*Given data:*
* * *

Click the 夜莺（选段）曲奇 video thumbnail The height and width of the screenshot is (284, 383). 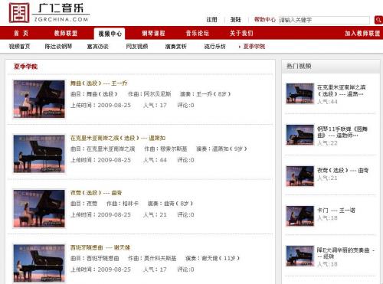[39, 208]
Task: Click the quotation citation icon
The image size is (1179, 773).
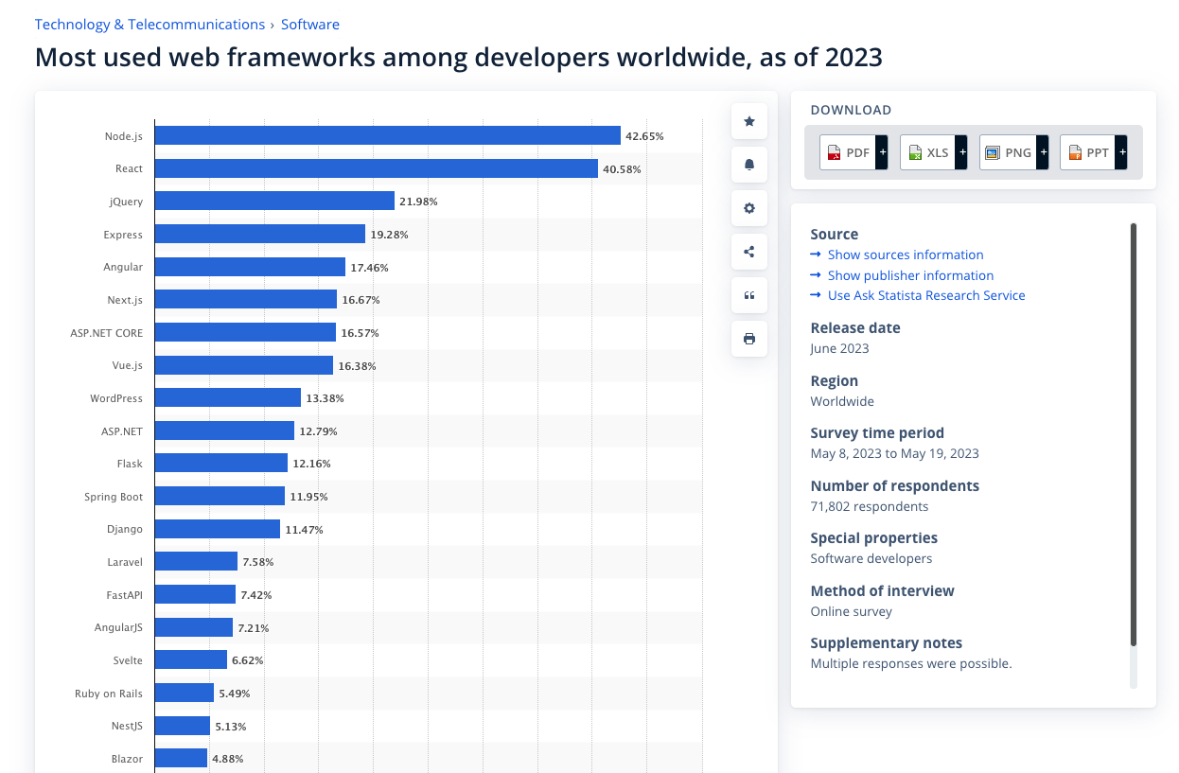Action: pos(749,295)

* * *

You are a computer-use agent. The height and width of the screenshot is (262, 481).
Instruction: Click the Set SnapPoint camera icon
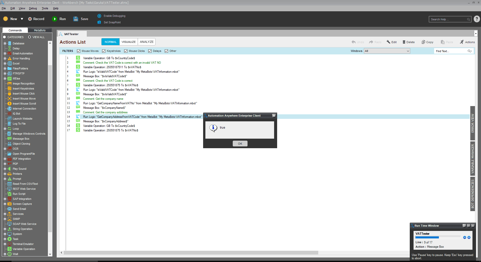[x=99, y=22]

* * *

*Task to carry out:* List every line in the records above that contains the word "icon", copying each line in full.

*Solution to this task:*
Task: Click the quotation citation icon
Instruction: Click the Set SnapPoint camera icon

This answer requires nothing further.